A2の左の子にアクセスする場合を考えます。A2のインデックスは2なので左の子のインデックスは2*2+1=5です。配列のサイズv.size()は6で、2*k+1<v.size()trueとなり、右の子が存在することがわかります。
A2の右の子にアクセスする場合を考えます。A2のインデックスは2なので右の子のインデックスは2*2+2=6です。配列のサイズv.size()は6で、2*k+1<v.size()falseとなり、右の子が存在しないことがわかります。
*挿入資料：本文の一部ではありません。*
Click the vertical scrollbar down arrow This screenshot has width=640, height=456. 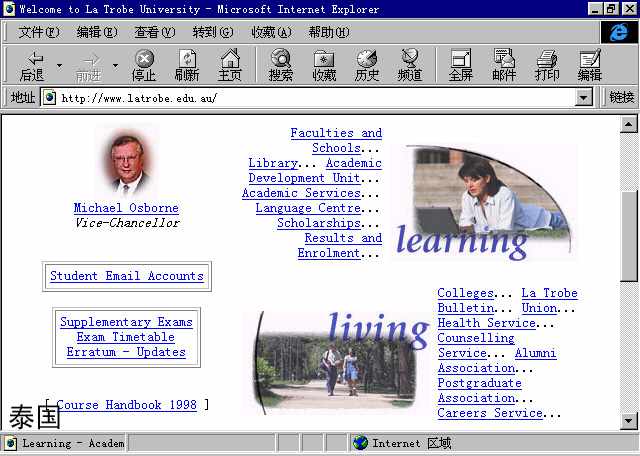click(629, 420)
次に条件分岐を見てみます。if文内のコードを省略して抜き出すと4つのパターンに別れていることがわかります。

if (!left && !right)
else if (v[k]>=left && v[k]>=right)
else if (left>=right)
else 

通常動作と例外動作にわけて考えます。
ヒープソートの通常の動作は左の子と右の子の大きい方と交換するというものでした。なので左の子と交換する場合は3行目の場合わけで、右の子と入れ替える場合は4行目の場合わけで行います。
例外動作は子要素が存在しない場合とすでにヒープ木の条件を満たしてる場合です。子要素が存在しない場合は1行目の動作で、ヒープ木の条件を満たしている場合は2行目で処理しています。
アーリーリターンの考え方で、例外動作の方を先に持ってきています。

次に各条件について詳しくみていきます。

if (!left && !right)

これは左の子と右の子が存在しない場合を表しています。leftrightは先ほど紹介したものです。子要素が存在する場合値を代入し、存在しない場合は0を代入しています。 (!left && !right)leftrightが共にfalse、すなわち共に0の場合trueになります。c++では0はfalseと処理され、0でなければtrueと認識されます。
ここは例外動作なのでループを抜け出すために breakします。

else if (v[k]>=left && v[k]>=right) について

これはヒープ木の条件を満たしている場合を表しています。ヒープ木の条件は親の値は子の値以上であることなので、現在の値v[k]が左右の子より大きいことをコードに表しています。
ここも例外動作でループを抜け出すために breakします。

else if (left>=right)

ここは通常動作です。親の要素を子の要素を入れ替えるとき、左右の大きい方と入れ替えることにしています。ヒープ木は親子の値の大小関係が要求されているだけで、同じ階層での大小関係は要請されていません。図でいえば、A1A2の大小関係はどちらでもいいし、A3A4の大小関係はどちらでも構いません。しかしどっちでもいいというのではコードに落とせないので、左右の子の大きい方と入れ替えることにしています。なので、左の子が大きい場合、このブロックのコードが実行されます。
swapした後kの値を左の値に更新して再びループします

else

ここも通常動作です。ここではelseでまとめられていますが、right>=leftの場合を表しています。アーリーリターンにより例外動作はすでにはじいていて、left>=rightの場合も書いてあるので、elseでまとめています。